AI-Based System for Analysis of Electron Microscope Images in Glomerular Disease

Pengcheng Ma, Jinbang Li, Zhengyu Zhang, et al

JAMA Netw Open 2025;8;(10):e2534985. doi:10.1001/jamanetworkopen.2025.34985

Key Points

Question  What is the performance of an artificial intelligence (AI) system for the analysis of kidney transmission electron microscopy (TEM) images for diagnosing glomerular disease?

Findings  This diagnostic study including 160 727 images from 31 670 patients across 6 health centers describes the development and validation of TEM-AID, an AI-based system to diagnose glomerular disease. TEM-AID accurately segmented glomerular structures and directly predicted glomerulonephritis subtypes, achieving high internal diagnostic performance and demonstrating consistent external validation across 5 test sets; additionally, in a comparative study involving 454 patients, TEM-AID outperformed pathologists.

Meaning  This diagnostic study found that TEM-AID significantly enhanced diagnostic efficiency and accuracy in kidney pathology by providing quantitative TEM analysis tools, supporting pathologists in clinical practice.

Abstract

Importance  Kidney biopsy pathology via transmission electron microscopy (TEM) is essential for diagnosing glomerular diseases, offering critical information on glomerular basement membrane (GBM) thickness, foot process (FP) number, and electron-dense deposits (EDDs). These tasks are laborious and time-consuming.

Objective  To develop and validate an artificial intelligence (AI) diagnostic system, TEM image–based AI-assisted device (TEM-AID), that accurately segments and measures glomerular ultrastructures (including the GBM, FPs, and EDDs) and determines glomerular disease subtypes using TEM images.

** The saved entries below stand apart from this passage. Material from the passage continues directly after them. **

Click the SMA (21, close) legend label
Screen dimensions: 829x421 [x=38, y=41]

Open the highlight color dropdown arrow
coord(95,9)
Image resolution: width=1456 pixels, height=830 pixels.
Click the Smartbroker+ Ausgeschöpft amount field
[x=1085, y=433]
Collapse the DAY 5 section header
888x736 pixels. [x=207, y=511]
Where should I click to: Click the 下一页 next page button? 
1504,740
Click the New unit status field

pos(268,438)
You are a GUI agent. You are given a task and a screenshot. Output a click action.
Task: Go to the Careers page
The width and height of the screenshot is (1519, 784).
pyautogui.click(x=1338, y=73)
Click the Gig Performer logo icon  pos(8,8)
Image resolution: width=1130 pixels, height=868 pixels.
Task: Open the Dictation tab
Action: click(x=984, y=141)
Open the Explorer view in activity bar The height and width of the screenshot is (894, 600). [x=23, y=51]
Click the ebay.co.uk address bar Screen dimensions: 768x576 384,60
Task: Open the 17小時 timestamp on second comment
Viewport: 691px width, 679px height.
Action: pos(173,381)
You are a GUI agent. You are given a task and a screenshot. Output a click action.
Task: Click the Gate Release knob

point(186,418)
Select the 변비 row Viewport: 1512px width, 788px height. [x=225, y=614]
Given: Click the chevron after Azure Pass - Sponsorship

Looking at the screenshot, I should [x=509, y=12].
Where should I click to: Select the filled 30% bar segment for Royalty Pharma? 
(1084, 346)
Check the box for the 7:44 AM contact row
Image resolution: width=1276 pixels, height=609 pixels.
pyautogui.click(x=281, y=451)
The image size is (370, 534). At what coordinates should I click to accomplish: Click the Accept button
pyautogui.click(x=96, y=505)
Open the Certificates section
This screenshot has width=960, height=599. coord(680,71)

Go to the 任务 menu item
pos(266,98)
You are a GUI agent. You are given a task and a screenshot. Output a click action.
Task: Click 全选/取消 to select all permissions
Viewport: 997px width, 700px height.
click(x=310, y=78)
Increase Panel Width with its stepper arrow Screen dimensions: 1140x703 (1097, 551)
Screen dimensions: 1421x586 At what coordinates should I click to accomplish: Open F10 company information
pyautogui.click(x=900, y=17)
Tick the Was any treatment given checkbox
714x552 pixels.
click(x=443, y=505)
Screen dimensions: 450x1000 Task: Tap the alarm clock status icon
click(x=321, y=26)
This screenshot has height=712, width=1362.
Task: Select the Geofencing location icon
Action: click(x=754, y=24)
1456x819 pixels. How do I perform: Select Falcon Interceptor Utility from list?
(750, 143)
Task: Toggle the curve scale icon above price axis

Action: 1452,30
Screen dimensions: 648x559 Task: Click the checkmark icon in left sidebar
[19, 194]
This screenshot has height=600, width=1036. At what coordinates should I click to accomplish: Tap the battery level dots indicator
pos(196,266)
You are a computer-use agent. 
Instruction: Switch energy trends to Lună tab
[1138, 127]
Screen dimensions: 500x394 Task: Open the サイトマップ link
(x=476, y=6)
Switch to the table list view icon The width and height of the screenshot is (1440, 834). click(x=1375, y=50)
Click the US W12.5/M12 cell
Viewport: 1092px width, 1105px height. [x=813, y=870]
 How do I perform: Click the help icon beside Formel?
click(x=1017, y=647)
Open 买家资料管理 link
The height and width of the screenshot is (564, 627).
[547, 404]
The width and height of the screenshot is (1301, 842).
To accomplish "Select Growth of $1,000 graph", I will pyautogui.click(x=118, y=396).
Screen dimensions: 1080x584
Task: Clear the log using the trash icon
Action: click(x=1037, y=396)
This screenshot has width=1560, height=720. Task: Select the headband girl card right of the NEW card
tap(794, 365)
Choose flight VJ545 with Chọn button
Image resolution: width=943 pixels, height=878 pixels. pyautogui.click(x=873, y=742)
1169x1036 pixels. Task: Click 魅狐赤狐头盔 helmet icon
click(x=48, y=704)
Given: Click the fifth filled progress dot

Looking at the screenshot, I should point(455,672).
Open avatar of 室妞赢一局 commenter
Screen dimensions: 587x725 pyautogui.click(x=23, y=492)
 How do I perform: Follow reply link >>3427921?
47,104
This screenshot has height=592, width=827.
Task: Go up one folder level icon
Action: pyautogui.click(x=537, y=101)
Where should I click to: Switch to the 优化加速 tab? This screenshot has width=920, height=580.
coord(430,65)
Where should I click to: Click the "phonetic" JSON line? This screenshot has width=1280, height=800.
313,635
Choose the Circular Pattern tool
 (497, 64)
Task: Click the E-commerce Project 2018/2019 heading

Design, Setting, and Participants  This diagnostic study used a large, multicenter cohort including 160 727 TEM images from 31 670 patients with chronic kidney disease across 6 medical centers from January 2021 to December 2023. TEM-AID was trained and validated on 26 650 patients from 1 center and tested externally on 5020 patients (5 test sets) plus a human-AI test set (454 patients representing 7 glomerular disease subtypes). Data were analyzed from January to December 2024.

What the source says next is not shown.